I find that, more and more, I want to be in the presence of all of my sisters, all at once. The years are beginning to stack up, and the once-unthinkable is now clearly baring its teeth in the not-too-distant future: we're not all going to be here forever.

Which of us will be left to drag behind us the vapor trails of lost sisters? (I can't believe I just typed that.) This I do know: whoever it is, it will be as visible and palpable as the one I witnessed yesterday afternoon.  If it's me, I know I'll be able to feel it, like a veil, a netted mist about my face, through which the rest of my life will surely have a decidedly altered focus.

Wednesday, November 5, 2014

In Which Leaves Became My Enemy —

— as I went airborne, slipping on a dark and wet heap of them, skidded to a stop with my forehead to the pavement, my glasses skittering away (but thankfully intact). A faceful of mud and some particularly colorful abrasions/bruises/lumps: head, hip, hand.

I recall flipping off the front of my friend's sting-ray bike while riding the dirt paths through the filbert groves in Sommer's field when I was ten, landing nose-down on the hard-packed earth: no blood, nothing broken. Tonight I can feel that impact again, all these years later. My shaky-kneed walk through the woods back to my house, pushing that damn bike all the way. 

What a strange sensation that is — the moment when you realize that you're no longer upright and yet also not yet back on the ground, that brief flight, that joyless soar. And then the brutal truth of impact, and all of this in only two or three seconds where you know it's happening but there's little to be done but try to minimize damages. Amazing, also, that in this oh-so-brief flash of time — which feels like a slow-motion explosion — that you can move your body (somewhat) in order to ease the landing.

Anyway. My love affair with autumn leaves is over.
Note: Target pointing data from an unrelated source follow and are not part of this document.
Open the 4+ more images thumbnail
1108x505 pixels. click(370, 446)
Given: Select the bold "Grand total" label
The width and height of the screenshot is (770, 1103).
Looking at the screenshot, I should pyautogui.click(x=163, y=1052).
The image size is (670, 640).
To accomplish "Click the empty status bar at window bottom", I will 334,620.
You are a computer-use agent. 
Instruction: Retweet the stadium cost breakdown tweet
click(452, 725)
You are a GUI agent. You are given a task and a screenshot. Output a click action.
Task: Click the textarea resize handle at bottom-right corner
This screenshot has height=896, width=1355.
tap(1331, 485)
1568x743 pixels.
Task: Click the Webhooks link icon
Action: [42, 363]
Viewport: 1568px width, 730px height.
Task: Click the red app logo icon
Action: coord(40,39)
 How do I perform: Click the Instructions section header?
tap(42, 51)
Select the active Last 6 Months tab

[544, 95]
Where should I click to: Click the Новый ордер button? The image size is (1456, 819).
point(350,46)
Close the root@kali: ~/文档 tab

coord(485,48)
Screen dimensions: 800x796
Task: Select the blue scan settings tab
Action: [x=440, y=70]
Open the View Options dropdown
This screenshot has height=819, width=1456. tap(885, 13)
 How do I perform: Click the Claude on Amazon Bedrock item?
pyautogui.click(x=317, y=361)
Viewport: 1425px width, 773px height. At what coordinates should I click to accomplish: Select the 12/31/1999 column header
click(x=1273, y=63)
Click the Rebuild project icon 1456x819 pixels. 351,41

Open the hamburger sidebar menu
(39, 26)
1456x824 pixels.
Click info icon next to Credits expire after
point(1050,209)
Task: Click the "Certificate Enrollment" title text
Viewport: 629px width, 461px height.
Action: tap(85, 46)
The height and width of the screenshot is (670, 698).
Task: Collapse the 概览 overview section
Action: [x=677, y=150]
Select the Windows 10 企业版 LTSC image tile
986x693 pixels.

My son helped me remove the bits of dirt and gravel from my forehead gash — no easy task. What we really needed to do was use a scrub brush, but I just couldn't bring myself to endure that. The stuff was seriously embedded. OUCH.

Turn Over A Leaf

Facebook has been overrun with autumn leaf imagery of late; and while I want to shout "Halt! Cliché!"— I must remind myself that there are no cliché images in nature, and that it's the redundancy of social media posts that wears down my usual sense of awe. Better to get out in it, as I made myself do this morning by walking to work instead of opting for laziness via automobile. And anyway, don't you find the undersides of leaves perhaps even more intriguing just by the nature of their understated nuances? No shouting here —

Tuesday, November 4, 2014

Pilfered Apples

Every morning on my way to work, I step into a forbidden yard and gather the day's accumulation of yellow apples, wet on the grass, some worm-pocked, some rose-blushed. It seems no one else but me commits this small theft from the yard where the garage tilts dangerously to the right and the roof on the house is sparsely tar-papered. Once I saw a woman sweeping the front steps, but apart from that, there's little activity.  I fully expect to be shouted-off the property some morning, but until then, and until the season has given the last fruits of its harvest, I intend to fill my canvas bag with enough apples to weigh me down, slow me down not enough to cause alarm, lugging my appled-self the last half-mile to a an honest day's work.

Monday, November 3, 2014

...and just like that, we're swept into the darkness and rains of autumn; it always seems to happen while I wasn't paying attention for, oh, I don't know, a minute or two. Yes, yes, thankful I am for this rain which descends like a magic everywhere-waterfall from the sky, turning the gutters into little rivers that carry away October's red leaves like tiny ships, gone, gone, gone to November. At night the rains pelts the slanted roof just inches above my head, and I go to sleep with the lullaby of it, snugged-in among pillows and quilts, hoping to wake to one of the cats at my feet.